On jest dla mnie takim typowym koks w necie, p*zda w świecie - powiedziała Lexy o Nitro podczas Psiakobusa.
Nitro odniósł się do słów Lexy podczas transmisji na żywo. Wyznał, że widział ją dwa razy w życiu, z czego raz uratował ją na imprezie. Mówi, że influencerka była bardzo pijana i jeśli by nie zainterweniował, mogłoby stać się coś złego. Kamerzysta zapraszał ją do pokoju hotelowego, a Sergiusz Górki i jego kolega postanowili się nią zaopiekować. Mieli zanieść Lexy do siebie, aby ta się przespała i wytrzeźwiała.
Gdyby nie to, że mam dobre serce, pojechałaby na after party z Kamerzystą - powiedział Nitro o okolicznościach, w jakich poznał Lexy.
Nitro przyznał, że rozmawiał z Lexy na temat wyzwisk i wszystko jej wyjaśnił. Obiecał także, że jeśli wygra walkę, postawi jej drinka. Uważa, że zrobił dla niej więcej niż najbliżsi przyjaciele, a ona nigdy nie podziękowała za pomoc. Nitro podtrzymuje swoje zdanie na temat tego, że Lexy jest fałszywa. Wspomniał o sytuacji, kiedy podpuszczała panią sprzątającą w domu Teamu X, żeby się skompromitowała przed Marcinem Dubielem. Nie spodobało mu się też to, że zostawiła Stuu na lodzie i zabrała zasięgi zdobyte dzięki jego projektowi. Twierdzi, że okłamywała obserwatorów i oczerniała ludzi, którzy ją wybili.
Nitro zaznaczył, że w realnym życiu nigdy nie był niemiły dla Lexy. Przed walką życzył jej powodzenia, a wcześniej widzieli się tylko na wspomnianej imprezie. Przyznał się, że w loży szyderców prawdopodobnie powiedział "dawaj Natalia, jedziesz z tą k*rwą", ale Lexy sama ubliżyła Natsu w oktagonie. Miał się nie wypowiadać na temat Chaplin, jednak nie chce patrzeć, jak ktoś go obraża. Uważa, że influencerka nie zaprezentowała sobą nic w oktagonie. Jego zdaniem Lexy jest bardzo zapatrzona w siebie.
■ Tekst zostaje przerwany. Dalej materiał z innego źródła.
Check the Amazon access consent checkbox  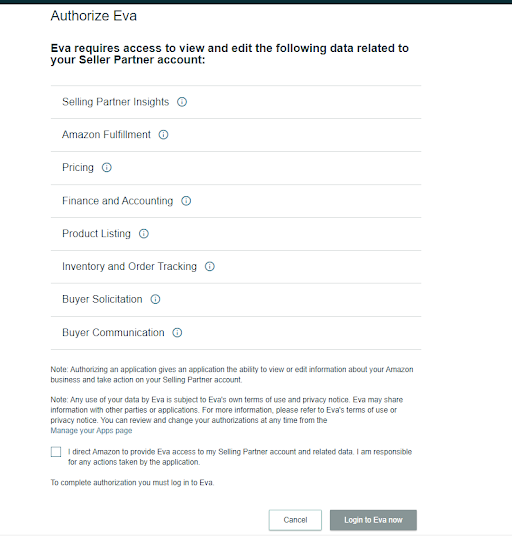(56, 452)
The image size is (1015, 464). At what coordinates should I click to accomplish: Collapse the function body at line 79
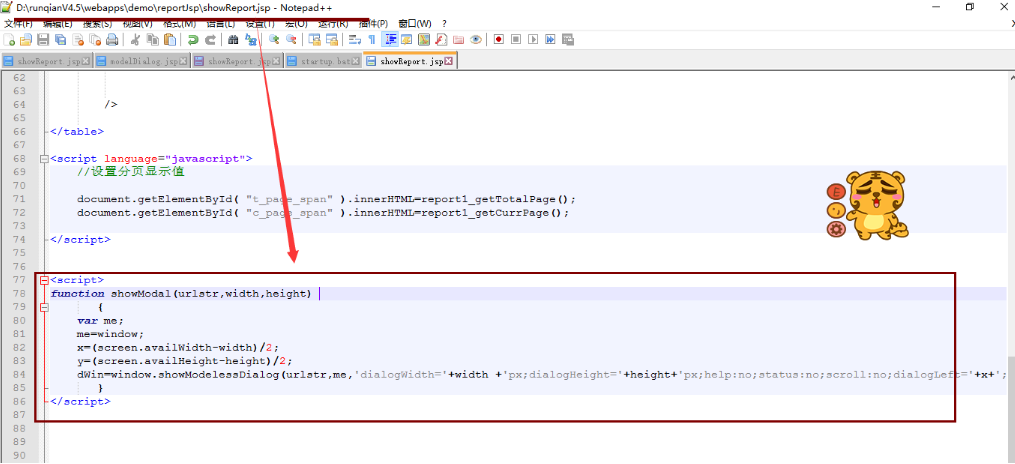(43, 308)
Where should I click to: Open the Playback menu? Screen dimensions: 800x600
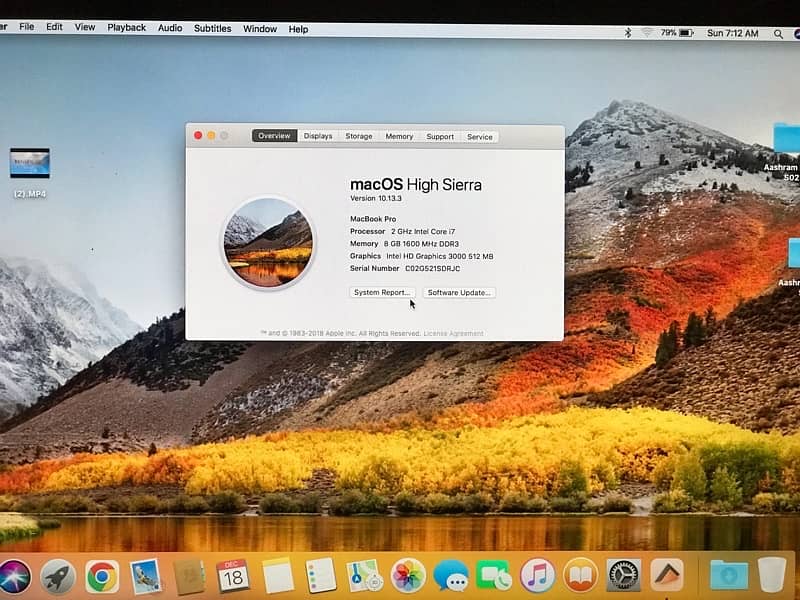126,28
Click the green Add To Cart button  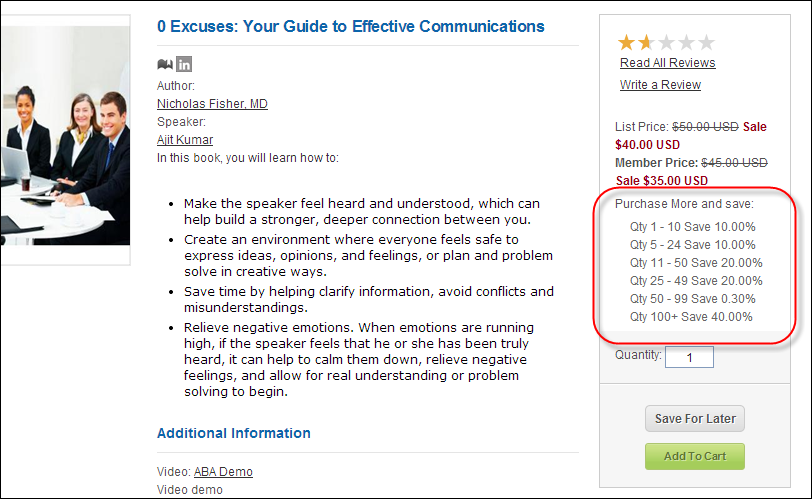[x=695, y=456]
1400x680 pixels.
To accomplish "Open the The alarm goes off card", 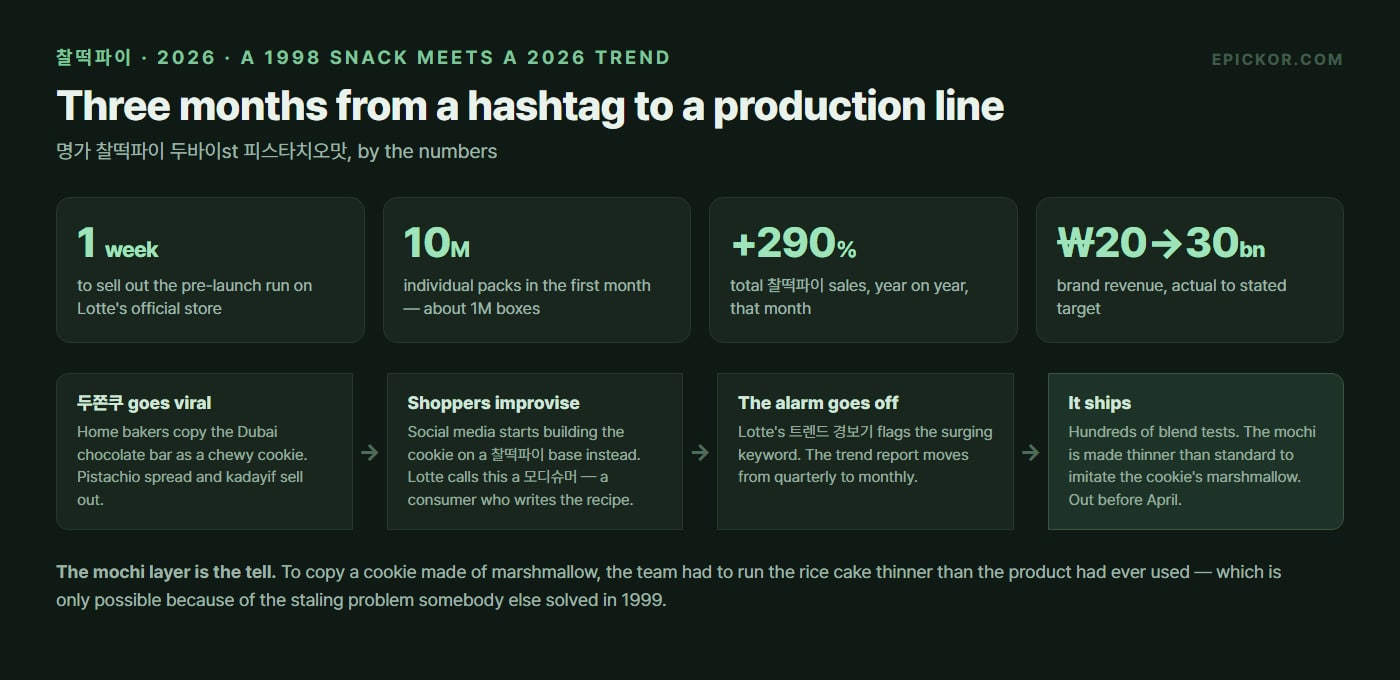I will (865, 451).

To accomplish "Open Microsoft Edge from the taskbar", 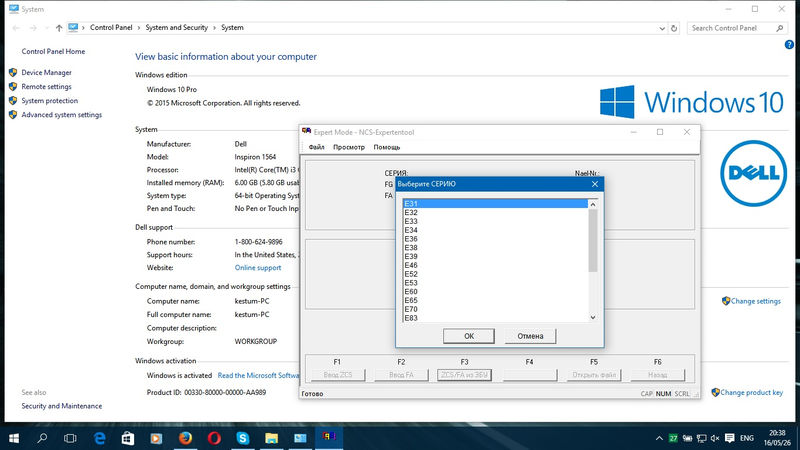I will (x=100, y=438).

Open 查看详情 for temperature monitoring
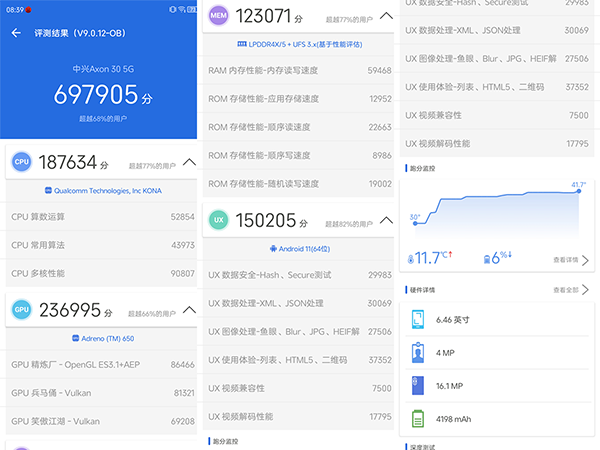click(x=570, y=259)
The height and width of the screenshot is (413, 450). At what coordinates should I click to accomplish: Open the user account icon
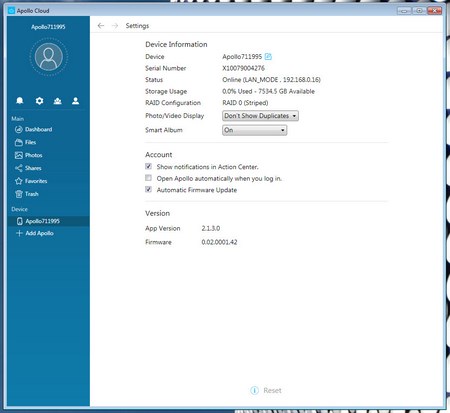[76, 101]
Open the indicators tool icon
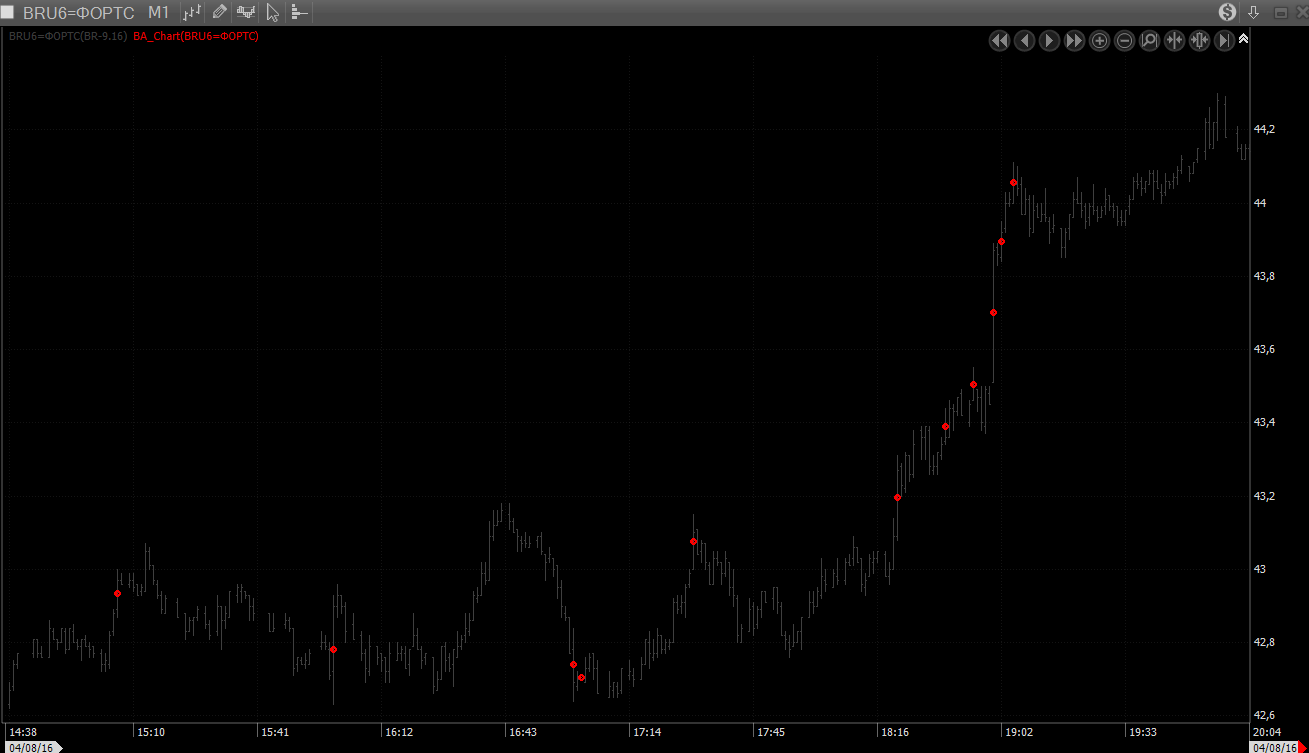Viewport: 1309px width, 753px height. [x=245, y=12]
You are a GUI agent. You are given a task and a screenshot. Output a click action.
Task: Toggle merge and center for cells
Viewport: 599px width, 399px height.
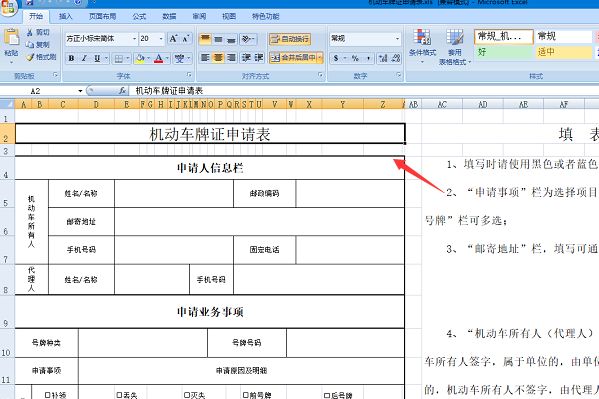tap(293, 58)
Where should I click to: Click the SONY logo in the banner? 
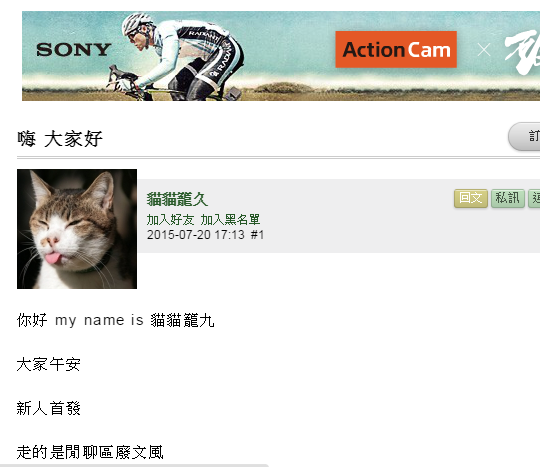coord(74,50)
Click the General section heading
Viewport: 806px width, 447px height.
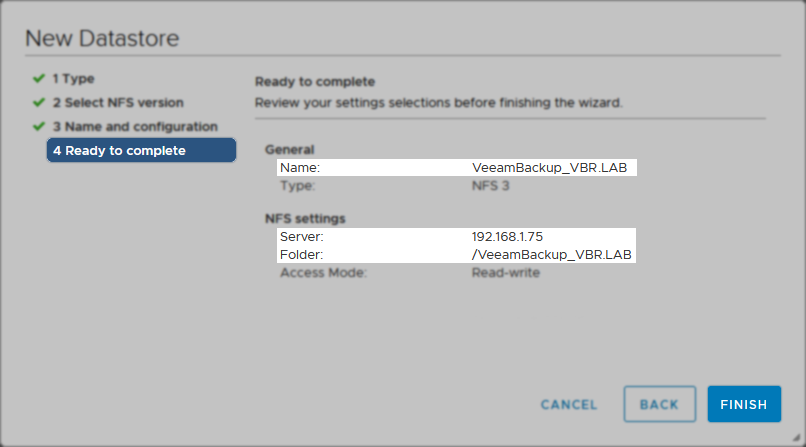point(289,150)
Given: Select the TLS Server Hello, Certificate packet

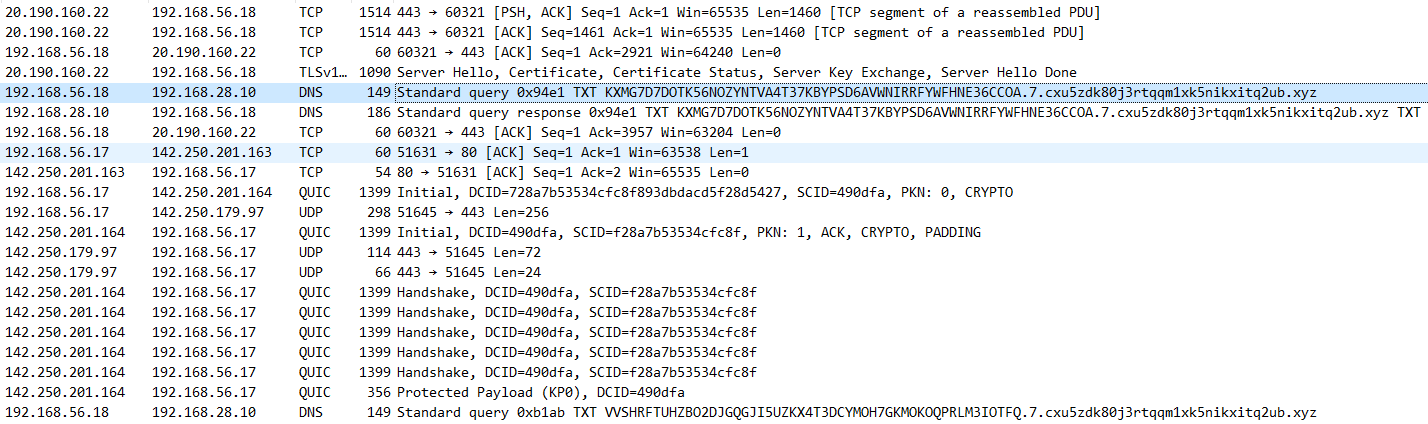Looking at the screenshot, I should tap(714, 72).
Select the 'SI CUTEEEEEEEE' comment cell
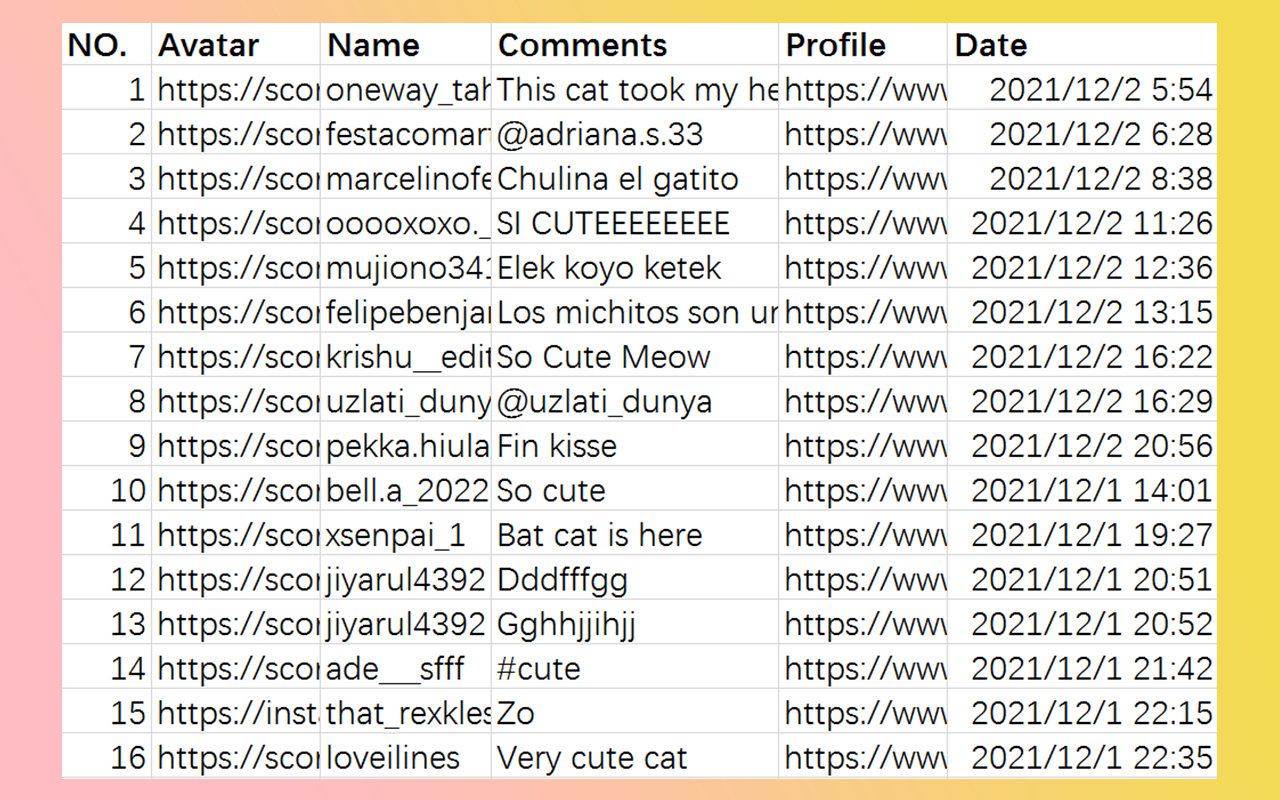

Lexy zapowiedziała, że do wszystkiego odniesie się na swoich InstaStories. Na Twitterze napisała, że o sprawie z panią sprzątającą prawdopodobnie opowiedziała Fagata. W komentarzach rozpoczęła się dyskusja. Głos zabrała także Maja Staśko. Napisała, że Lexy ma jej wsparcie i nagra film na ten temat. Na swoim profilu wypowiedziała się na temat Nitro. Zauważyła, że youtuber z ogromną łatwością obraża ludzi. Wymaga od innych dystansu, a sam nie jest odporny na krytykę. Maja Staśko uważa, że powinien przeprosić Lexy. Jej zdaniem influencerka nie powiedziała nic złego, biorąc pod uwagę jego wcześniejsze słowa na jej temat.